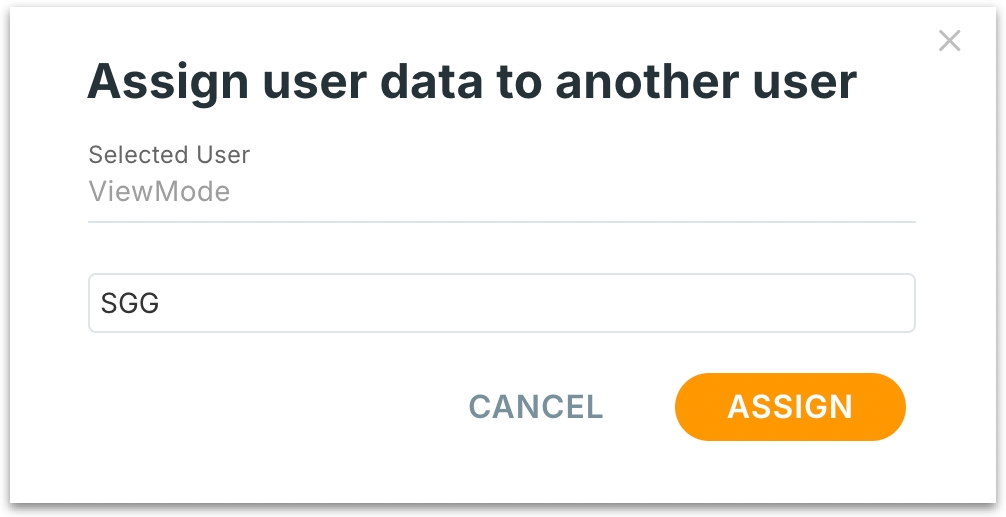The height and width of the screenshot is (517, 1006).
Task: Submit using the ASSIGN pill button
Action: pos(790,407)
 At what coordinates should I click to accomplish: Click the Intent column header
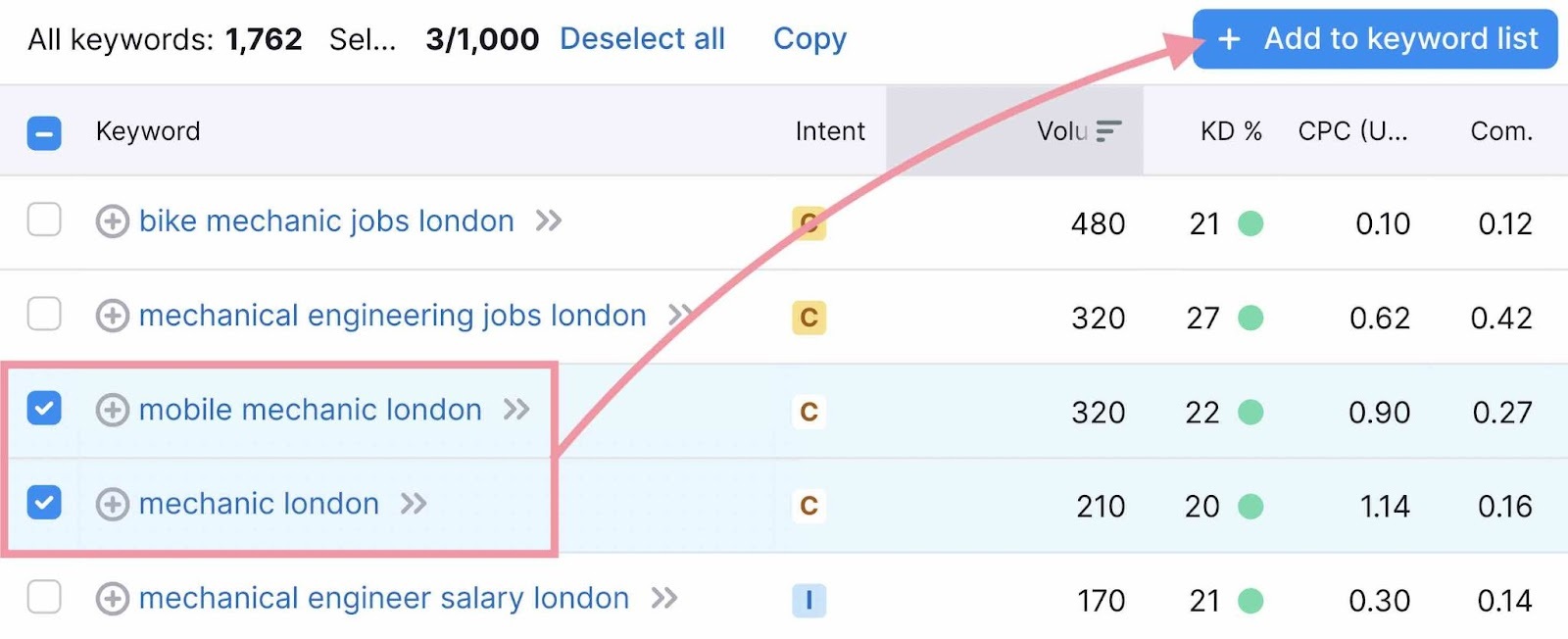829,130
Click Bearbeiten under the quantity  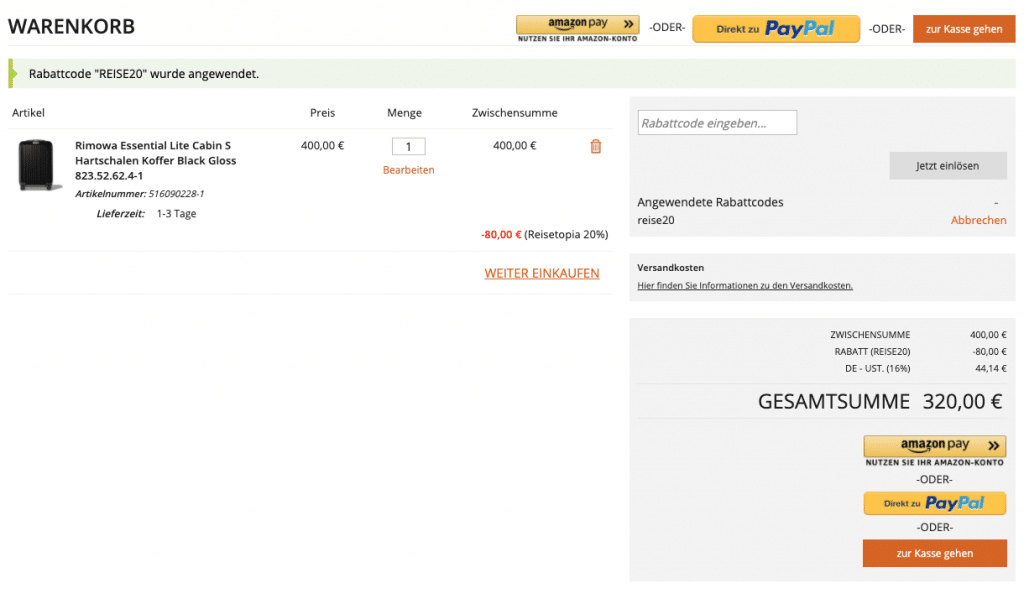pos(408,170)
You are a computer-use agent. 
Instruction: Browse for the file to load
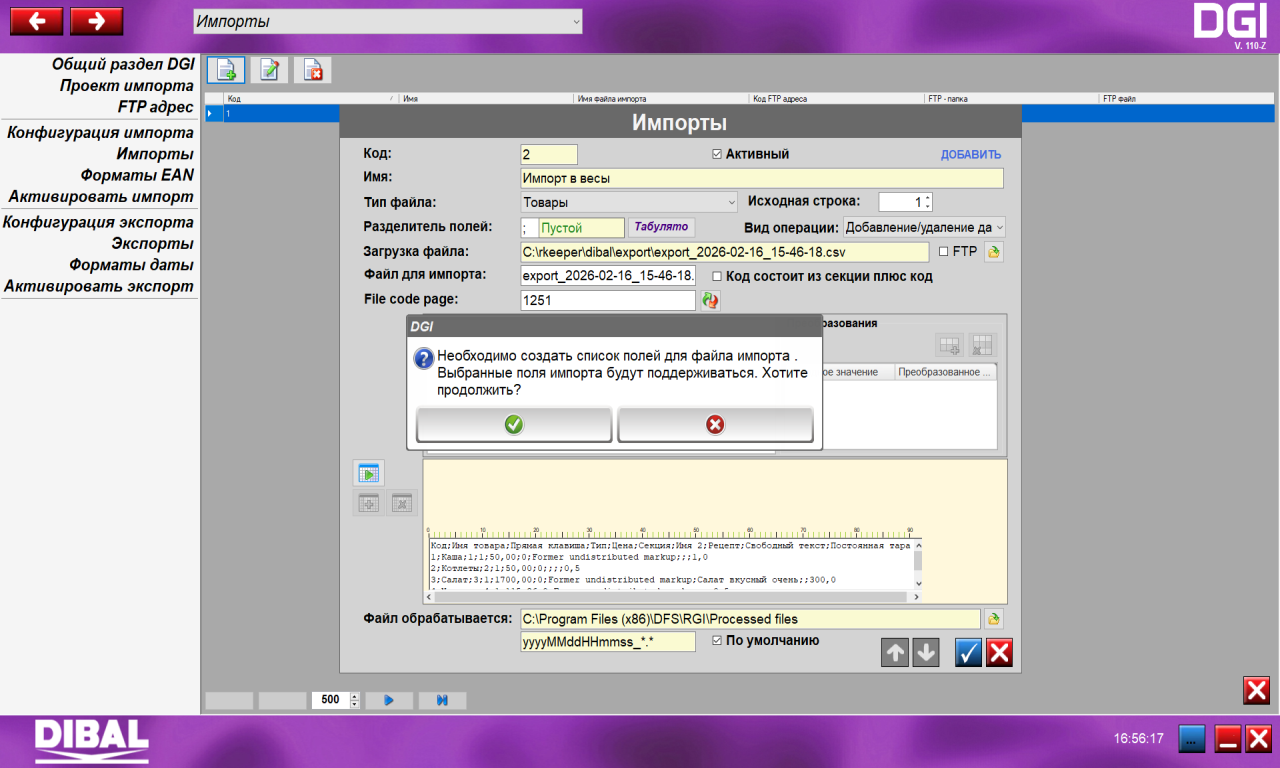click(993, 252)
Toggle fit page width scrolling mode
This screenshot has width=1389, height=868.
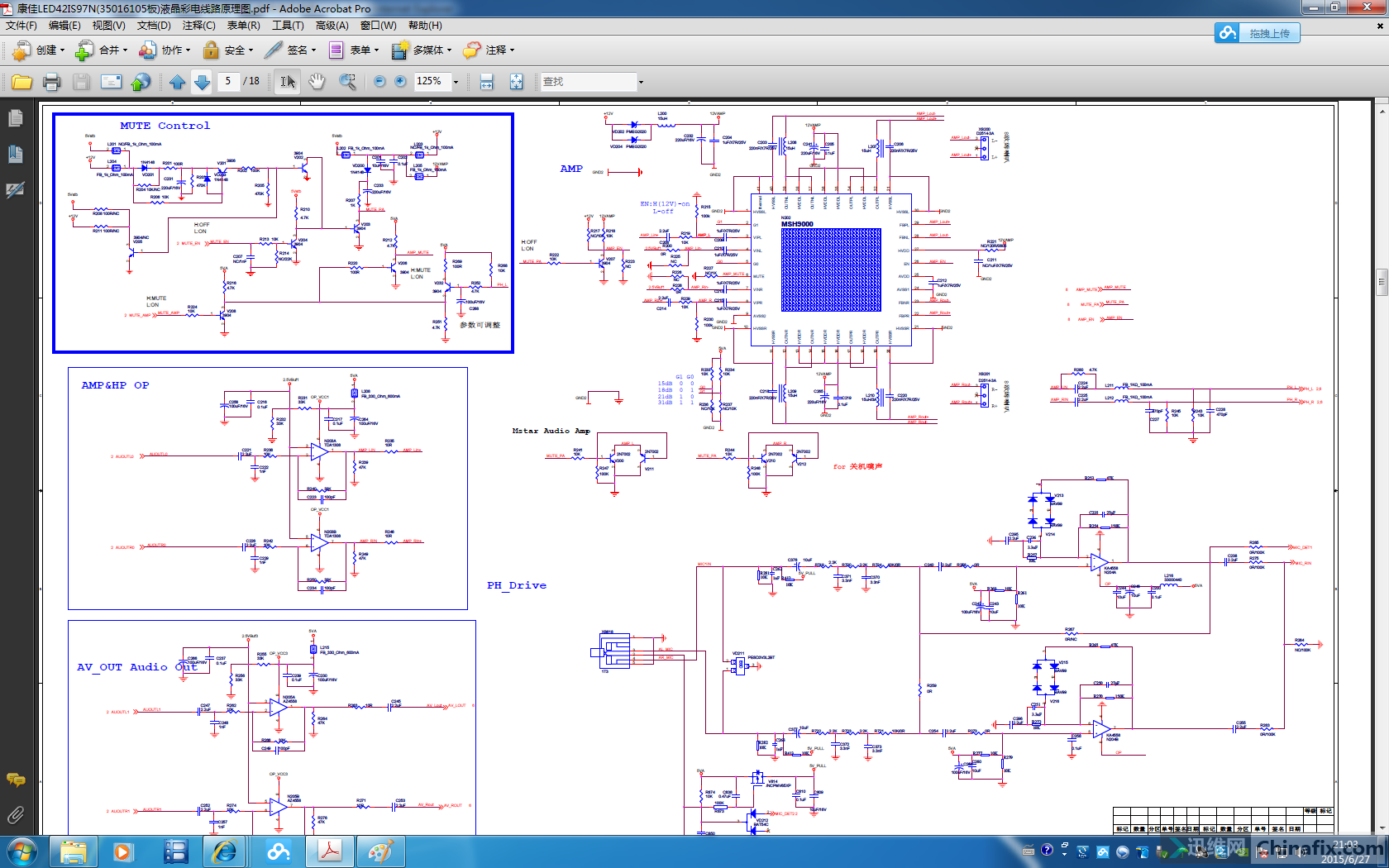[486, 82]
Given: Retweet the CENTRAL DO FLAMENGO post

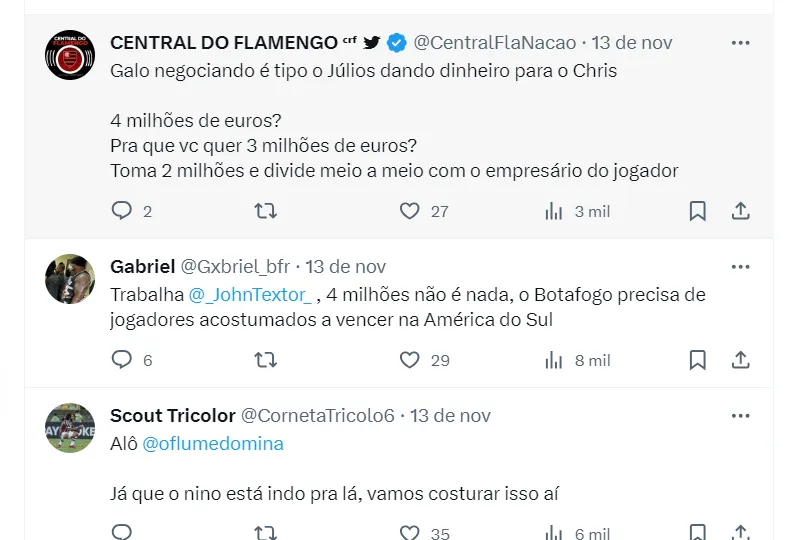Looking at the screenshot, I should (x=265, y=211).
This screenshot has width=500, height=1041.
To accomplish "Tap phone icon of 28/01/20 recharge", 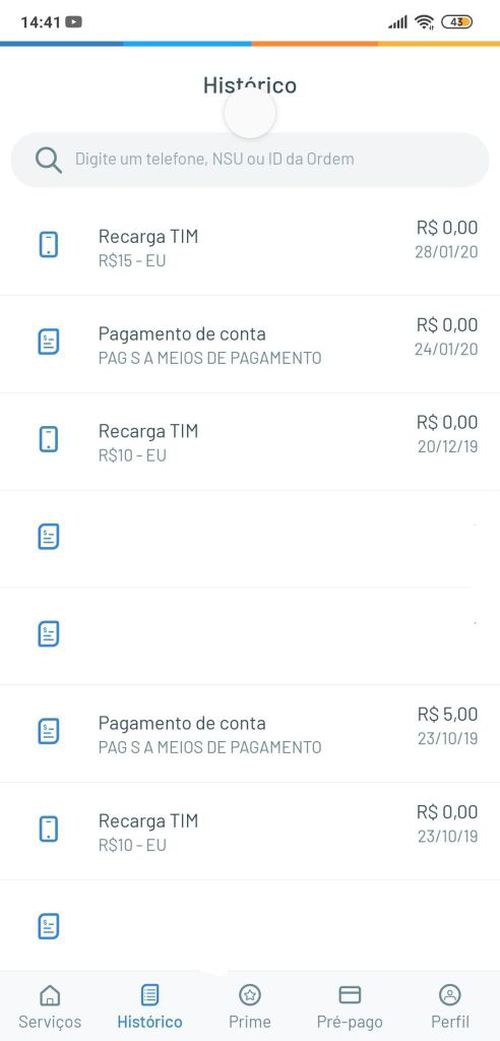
════════════════
### Work required
Beginning at the line that contains "Instruction: Browse for the file to load", copy each remaining line of the records exactly, through the final one. Omit the pictures.

### Response area
Instruction: Browse for the file to load
click(993, 252)
Toggle fit page width scrolling mode
This screenshot has width=1389, height=868.
[486, 82]
Given: Retweet the CENTRAL DO FLAMENGO post

Looking at the screenshot, I should (x=265, y=211).
This screenshot has width=500, height=1041.
To accomplish "Tap phone icon of 28/01/20 recharge", 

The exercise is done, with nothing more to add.